● Objective
Reproduce the text of every item below verbatim, leaving out the pictures.
* start *
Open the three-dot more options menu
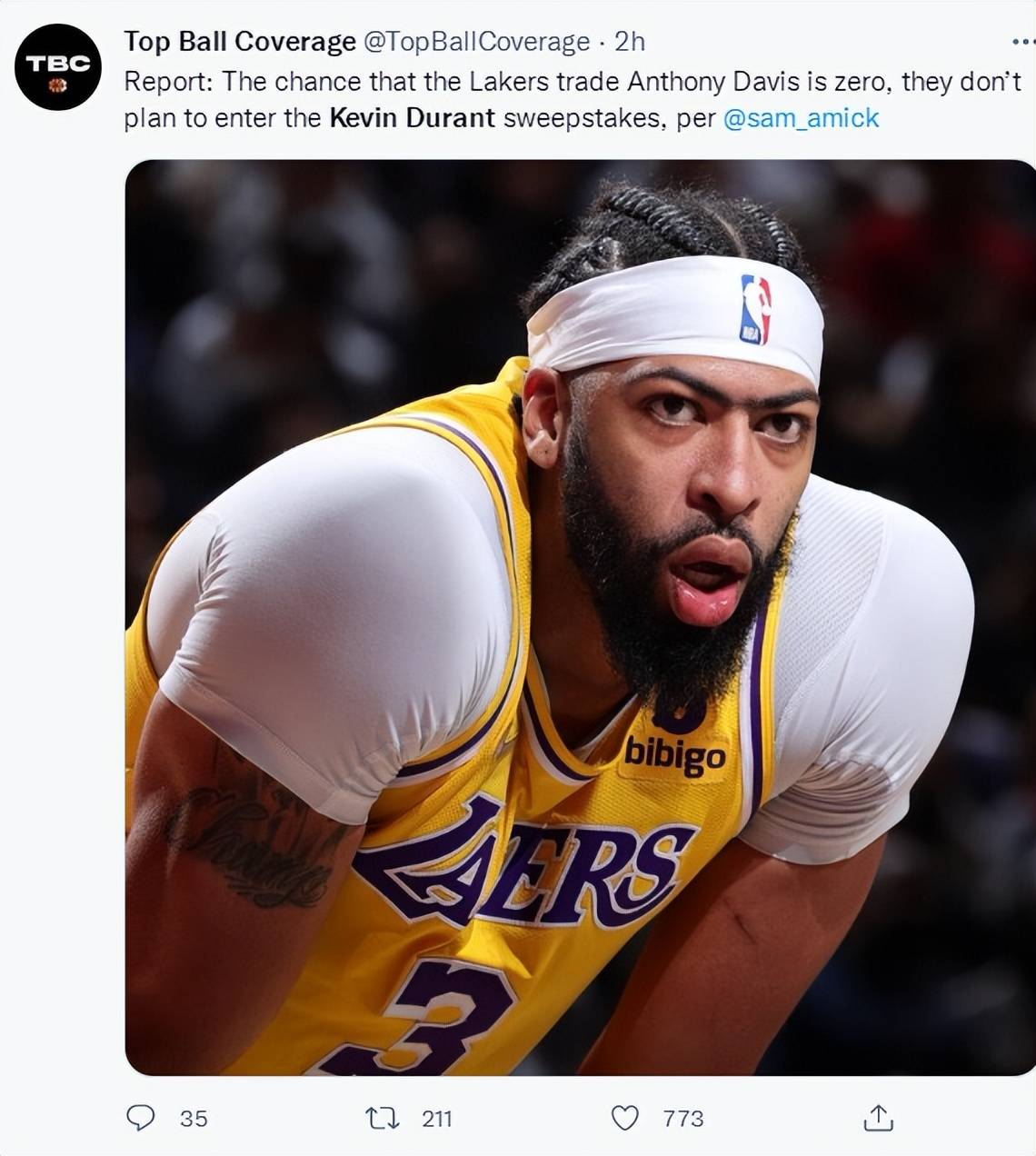This screenshot has width=1036, height=1156. (1022, 42)
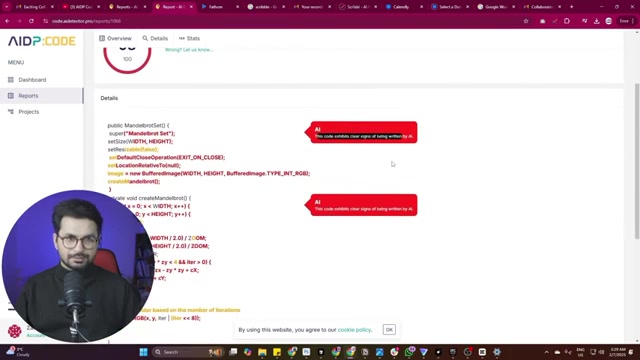The image size is (640, 360).
Task: Go back with the browser back arrow
Action: tap(8, 21)
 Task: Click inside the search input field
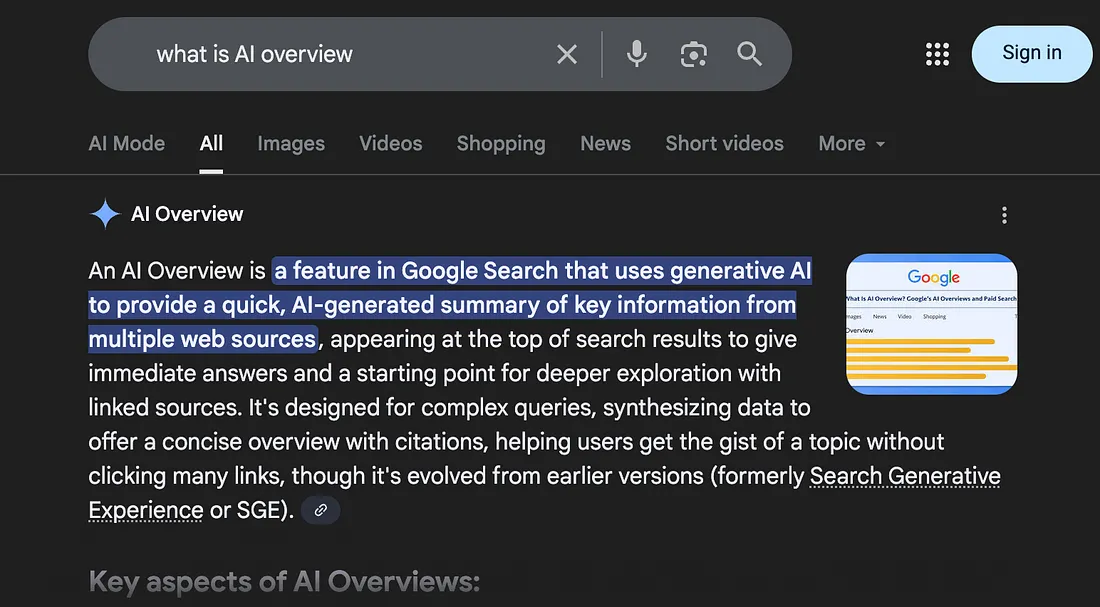[300, 54]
* end *
● Exercise solution
Open the three-dot more options menu
This screenshot has width=1036, height=1156. (1022, 42)
The image size is (640, 360).
Task: Go back with the browser back arrow
Action: tap(8, 21)
 Task: Click inside the search input field
[300, 54]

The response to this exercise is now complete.